SANS DÉTOUR

Tribune de Jean-Philippe Pastre : Le spectre de 2009

Sommes-nous à la veille d’un retournement de tendance à la façon de 2009 ? Plusieurs « signaux faibles » récents laissent supposer qu’un tel scénario catastrophe soit possible.

Suite à la pandémie de Covid-19, les économies des différentes régions du monde redémarrent, ce qui entraîne une forte croissance de la demande en matières premières et composants électroniques. Mais, sous l’effet conjugué de la politique « malthusienne » des transporteurs en fret maritime, et d’une tension sur les approvisionnements, les prix de certains produits sont tirés fortement à la hausse. Tandis que les délais de livraison deviennent de plus en plus aléatoires sous l’effet des ruptures de stocks ou logistiques. Pour sa part, le secteur de l’énergie, en particulier pour le pétrole puis le gaz, passe d’une situation excédentaire pendant le « choc Covid » à une production déficitaire (par effet conjugué de manque d’anticipation et de sous-investissement).

Malgré tout, les acteurs économiques continuent leurs achats et les carnets de commandes demeurent au beau fixe. L’inflation, tant souhaitée par de doctes élèves de grandes écoles de commerce bénéficiant de hauts revenus, revient. Certains fournisseurs majeurs parmi les équipementiers en profitent pour refaire leurs marges et passent des hausses allant jusqu’à 20% au cours de l’année 2021.

Tant que les clients suivent, et que les constructeurs ou carrossiers peuvent faire tourner leurs usines, tout va bien. Mais c’est là que la machine pourrait bien s’enrayer … En effet, selon un dirigeant d’un industriel français de la carrosserie : « il va falloir siffler la fin de la récréation ». En cause, de nouvelles hausses, de l’ordre de 15% en seulement 4 mois imposées par des équipementiers. Cela s’ajoute aux coûts fixes, déjà passablement ébranlés par la flambée des prix des produits énergétiques (électricité, gaz) qui ont connu un regain depuis la guerre en Ukraine.

A l’inflation se greffe donc la spéculation. Aujourd’hui, les commerciaux doivent rappeler, la mort dans l’âme, leurs clients pour faire passer la pilule : les annulations risquent de pleuvoir d’ici quelques semaines. Les carnets de commande revendiqués pour 2022 pourraient vite ne devenir que de beaux rêves évanescents. Le danger d’une crise systémique (telle que décrite par l’IFP Energies nouvelles lors de sa conférence de février 2022), et/ou d’un retournement de tendance très brutal « façon 2009 » n’est donc pas à exclure.

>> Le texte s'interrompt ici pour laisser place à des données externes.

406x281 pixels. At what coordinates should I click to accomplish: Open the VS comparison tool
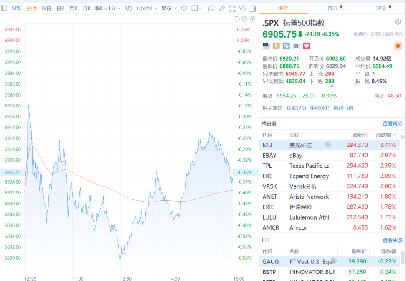[242, 8]
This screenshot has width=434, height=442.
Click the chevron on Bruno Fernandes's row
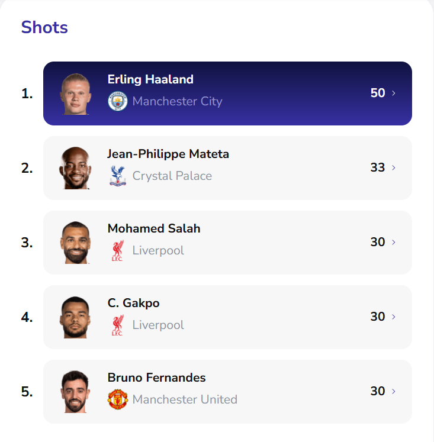click(x=394, y=392)

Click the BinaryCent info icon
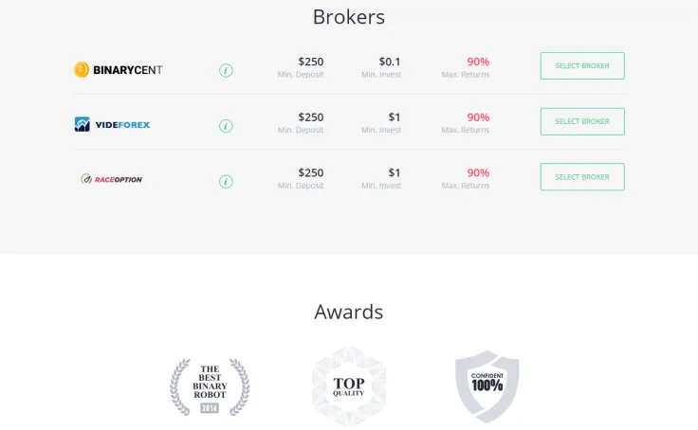click(x=226, y=70)
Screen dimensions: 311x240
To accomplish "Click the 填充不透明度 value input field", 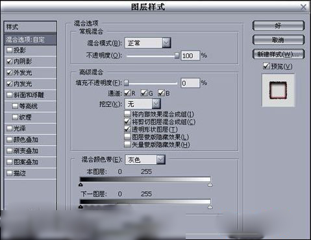I will [x=190, y=83].
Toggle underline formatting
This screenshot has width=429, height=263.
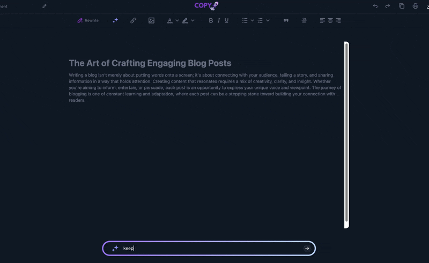pos(226,20)
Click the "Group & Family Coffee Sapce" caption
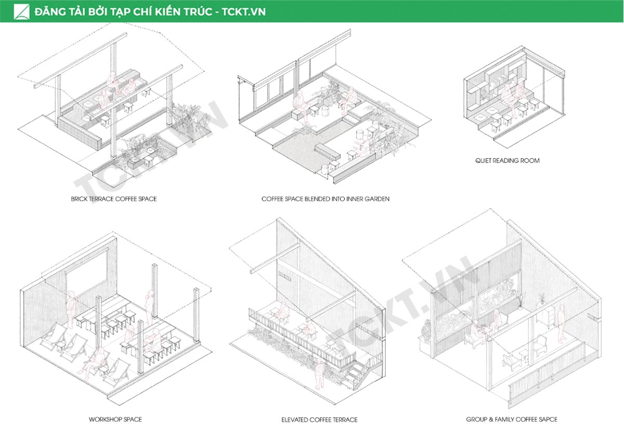The width and height of the screenshot is (624, 441). [512, 419]
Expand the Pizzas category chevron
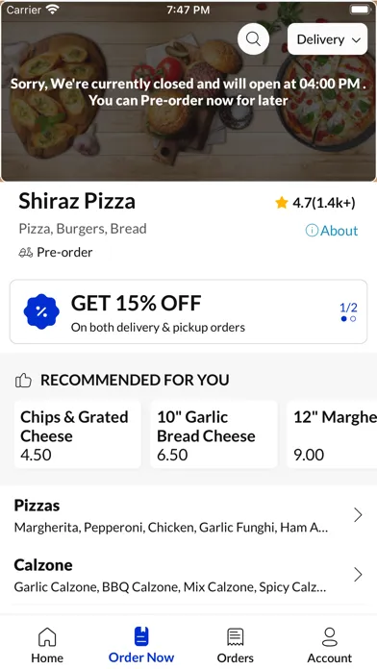Viewport: 377px width, 669px height. 358,515
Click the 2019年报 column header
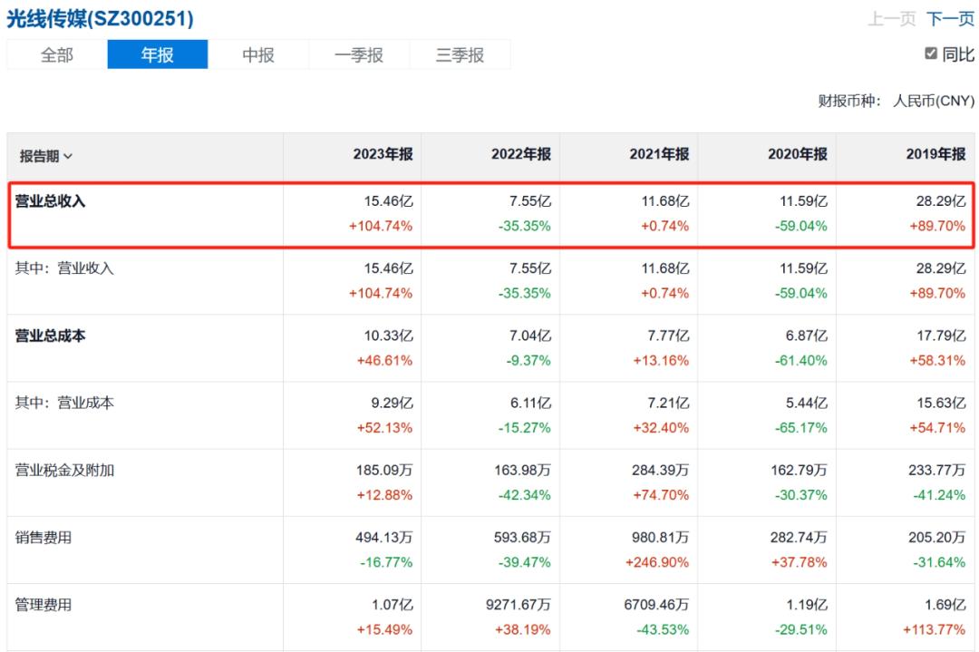Image resolution: width=979 pixels, height=652 pixels. [x=935, y=155]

Dans des pays éprouvés par le « quoi qu’il en coûte » du Covid-19, cela pourrait bien avoir des effets dévastateurs. Un ultime signal, qui provient cette fois-ci du transport public de voyageurs trahit cette inquiétude nouvelle : des collectivités ont ces derniers mois changé leurs projets de transports publics, passant de l’hydrogène à l’électrique à batteries (comme Montpellier) pour des questions de budget. D’autres régions de France reviennent à des appels d’offre en motorisation Diesel et non plus en Crit’Air 1 car leurs prestataires transporteurs ne peuvent plus suivre. L’argent magique semble bel et bien fini.

Si les clients finaux et les industriels ne peuvent plus acheter, un nouveau « coup de tabac » est à prévoir sur nos économies et c’est bien l’activité, et donc l’emploi, qui pourrait, une fois de plus, en faire les frais.